[PASSAGE FOR REVIEW — start]

Everyone knows the feeling of going to a store to replace a favorite standby, whether it is a specific snack or clothing item, only to find that it has been replaced, or that another aspect of that item is forever changed.
More recently, one customer of Old Navy says she has noticed that the fabrics being used by many clothing retailers are getting thinner and cheaper while being rebranded as an improvement or higher-quality product. TikTok user Ally Rooker (@allyrooker) says her bike shorts from Old Navy which she bought eight years before the retailer introduced its Power Soft line are far superior.
“Please tell me someone else has noticed how every clothing brand right now is making their clothes thinner and worse quality, but they come up with a new name for the thinner, cheaper fabric that makes us think it’s innovative?” she says in the video. “It’s really just cheaper. The worst offender of this is Old Navy. I’m doing my laundry. I have these bike shorts that I have had for eight years—they’re really old—from Old Navy. They’re so thick, I can wear these multiple times, they don’t smell. They’re still in such great condition. I’ve probably washed these 1,000 times in the last eight years. They don’t make them like this anymore.”
@allyrooker random laundry folding thoughts #fastfashion #clothingquality #oldnavy #fashion #capitalism ♬ original sound – Ally Rooker
She compares her older bike shorts to the newer Power Soft line, showing that they have gotten thinner.
“Now every piece of their athletic wear is this Power Soft,” she says. “It’s so thin and it is soft, I will give them that, but I don’t like wearing them. They are not forgiving. They show everything, every dimple, they’re so thin. But it’s called Power Soft, so I’m supposed to think it’s a new innovative technology. it’s just cheaper.”
The Daily Dot has reached out to @allyrooker and Old Navy via email regarding the video.

[PASSAGE FOR REVIEW — finish]
[RAW DATA — start]

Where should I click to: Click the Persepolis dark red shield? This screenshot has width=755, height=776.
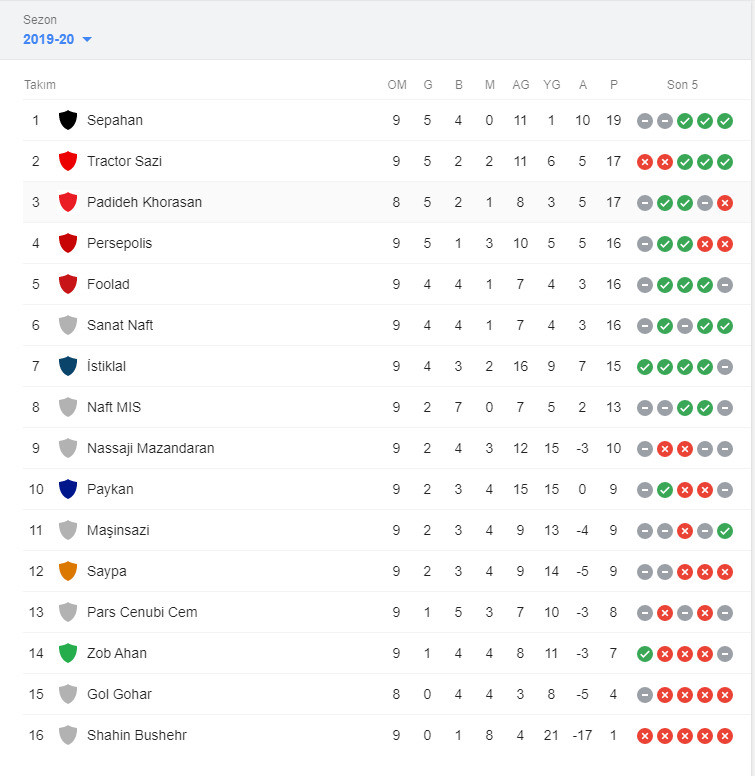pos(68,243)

[RAW DATA — finish]
[RAW DATA — start]

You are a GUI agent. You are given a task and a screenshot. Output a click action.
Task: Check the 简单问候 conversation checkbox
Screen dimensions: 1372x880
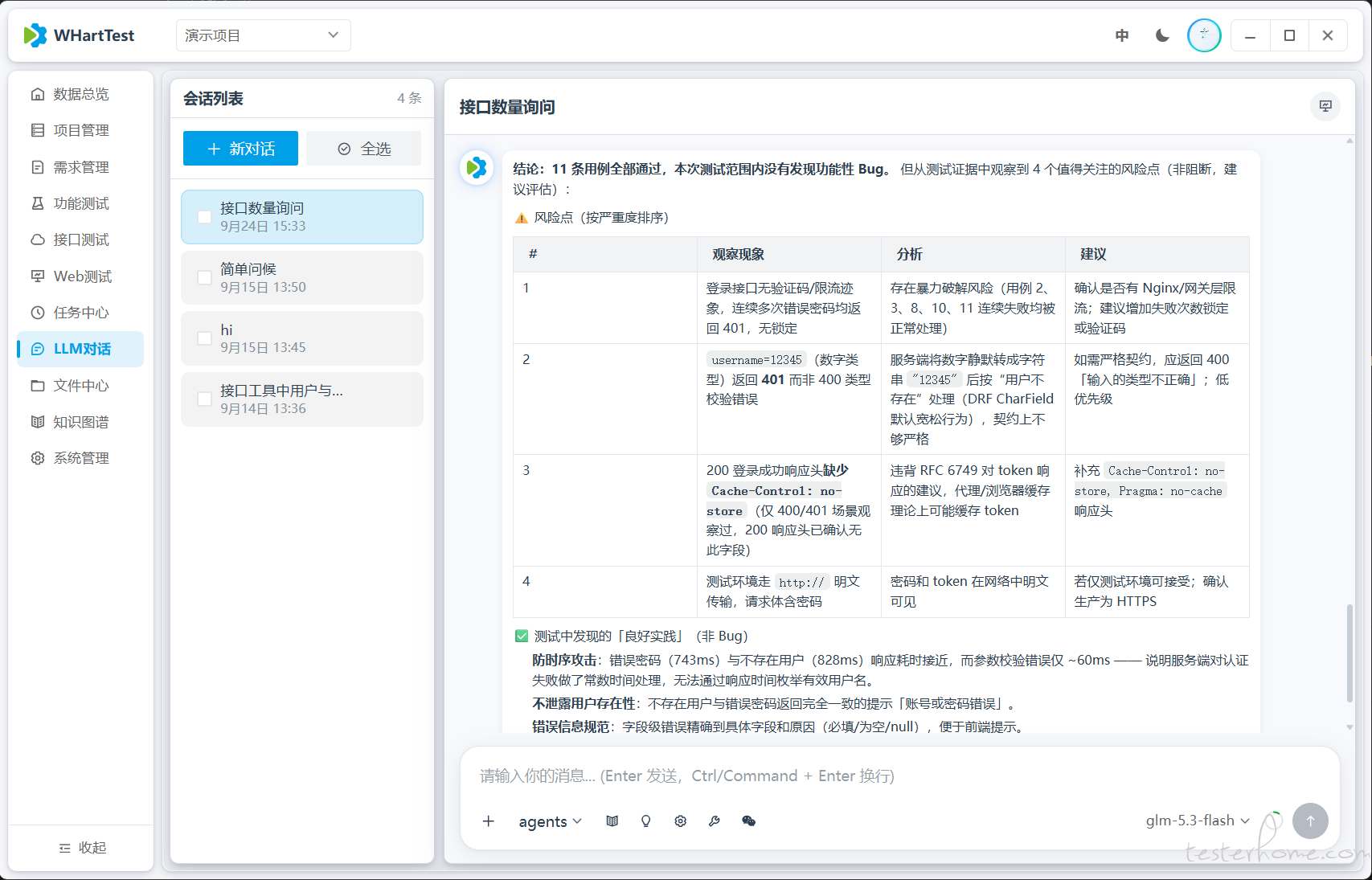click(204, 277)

[RAW DATA — finish]

▶ [YOUR TASKS]:
1. In the article about Old Navy fabrics, for how many years has Ally Rooker owned her Old Navy bike shorts?
2. Rewrite the stretch of the article about Old Navy fabrics from "Everyone knows the" through "is forever changed.", changing "snack" to "beverage".
3. Write what comes next in the article about Old Navy fabrics, picking up after its final sentence.
The items bear no relation to the article about Old Navy fabrics.

▶ [ANSWERS PER TASK]:
1. Eight years.

2.
Everyone knows the feeling of going to a store to replace a favorite standby, whether it is a specific beverage or clothing item, only to find that it has been replaced, or that another aspect of that item is forever changed.

3.
Several viewers commented that they had noticed a similar decline in quality from other clothing retailers.
“Omg yes. It’s horrible,” one commenter wrote. “I have some cotton gap clothes of my mom’s from the 2000s, and it’s still good quality. But the new stuff frays and fades.”
“Yes!!!! And the crazy thing is I would happily pay more for better quality and repurchase if the style still existed years later,” another user said.
“American eagle! i just bought cargo pants and on the tag it said it’s some special dye and to wash ‘sparingly’?” one viewer echoed. “So you were too lazy to set the dye.”
Others noted that the decline in quality is not limited to clothes and that other fabric goods like sheets and towels just do not have the same longevity that they used to.
“Everything is worse now!” one commenter wrote. “My grandma has cotton bed sheets from her wedding and mine need to be thrown away every other year.”
“Yes, I’ve noticed this with bedsheets too,” another commented. “I used to be able to get cheap decent sheets that were bamboo or cotton for like $20.”
“Everything. Clothes, cars, electronics and appliances,” one viewer added. “My mom bought a $3000 fridge and it broke within a month. Had to fight to get it replaced.”
Update 1:49pm CT, Oct. 31: In a follow-up, Rooker says that “the greed of capitalism is ruining everything.” She says “everything we buy,” and “every experience we pay for” is “sh*tty” and “awful.”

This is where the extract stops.